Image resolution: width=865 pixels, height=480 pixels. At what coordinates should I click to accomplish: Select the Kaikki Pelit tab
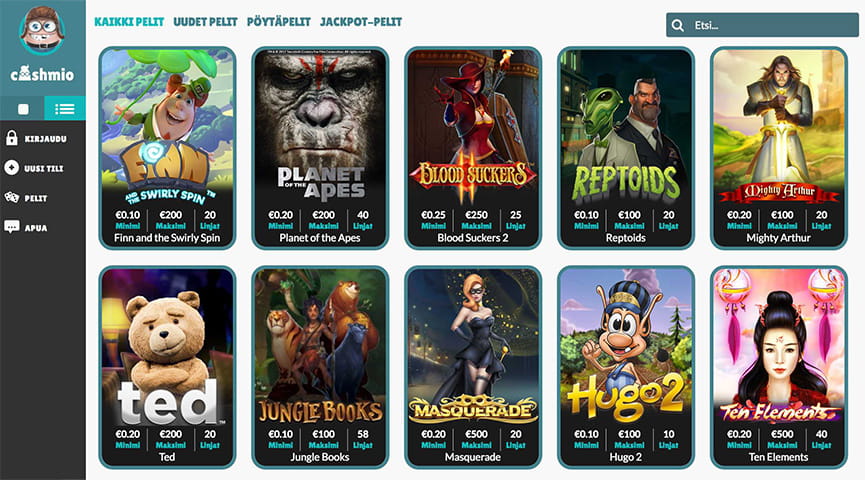pos(129,22)
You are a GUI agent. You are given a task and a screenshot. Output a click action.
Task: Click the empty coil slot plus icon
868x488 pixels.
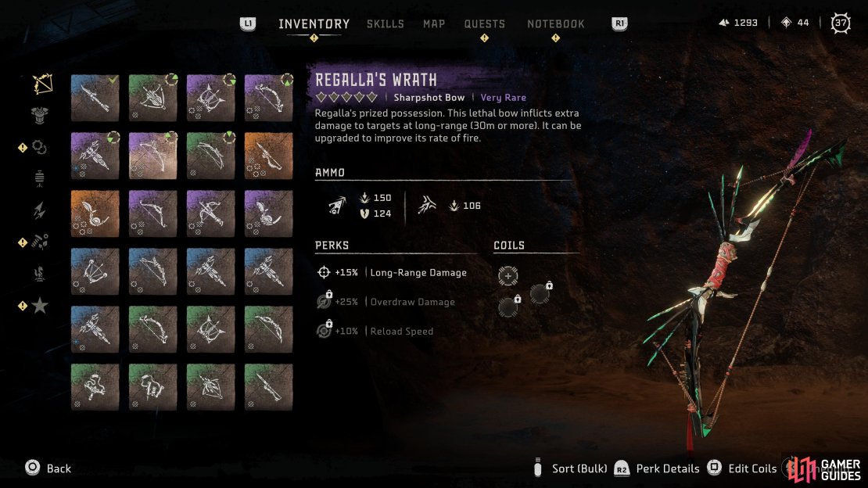tap(508, 276)
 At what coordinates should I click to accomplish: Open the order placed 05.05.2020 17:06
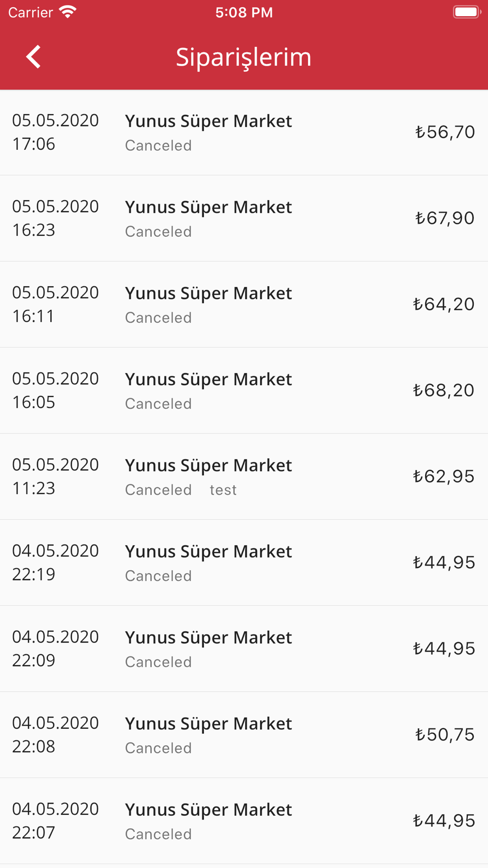coord(244,132)
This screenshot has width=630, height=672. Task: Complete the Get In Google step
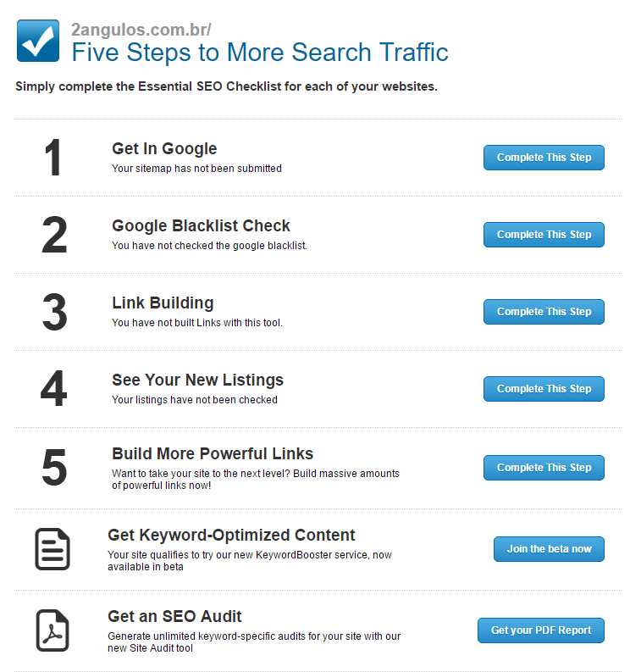[544, 158]
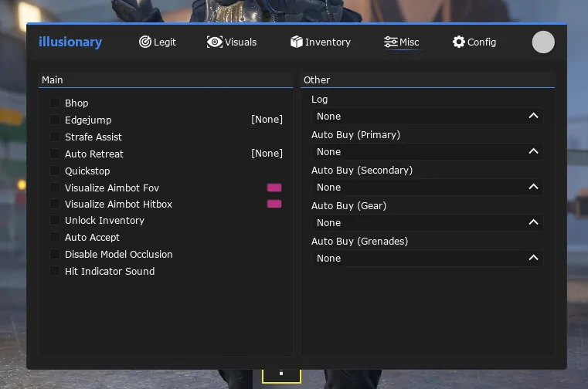Toggle the Strafe Assist checkbox
The width and height of the screenshot is (588, 389).
coord(55,137)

____________________

Excluding all pictures, reproduce the records exactly as they appear above.

Image resolution: width=865 pixels, height=480 pixels. At what coordinates should I click to accomplish: Select the Kaikki Pelit tab
pos(129,22)
You are a GUI agent. You are given a task and a screenshot. Output a click action.
Task: Click the empty coil slot plus icon
868x488 pixels.
tap(508, 276)
 At what coordinates should I click to accomplish: Open the order placed 05.05.2020 17:06
coord(244,132)
This screenshot has width=630, height=672. Task: Complete the Get In Google step
[544, 158]
Toggle the Strafe Assist checkbox
The width and height of the screenshot is (588, 389).
coord(55,137)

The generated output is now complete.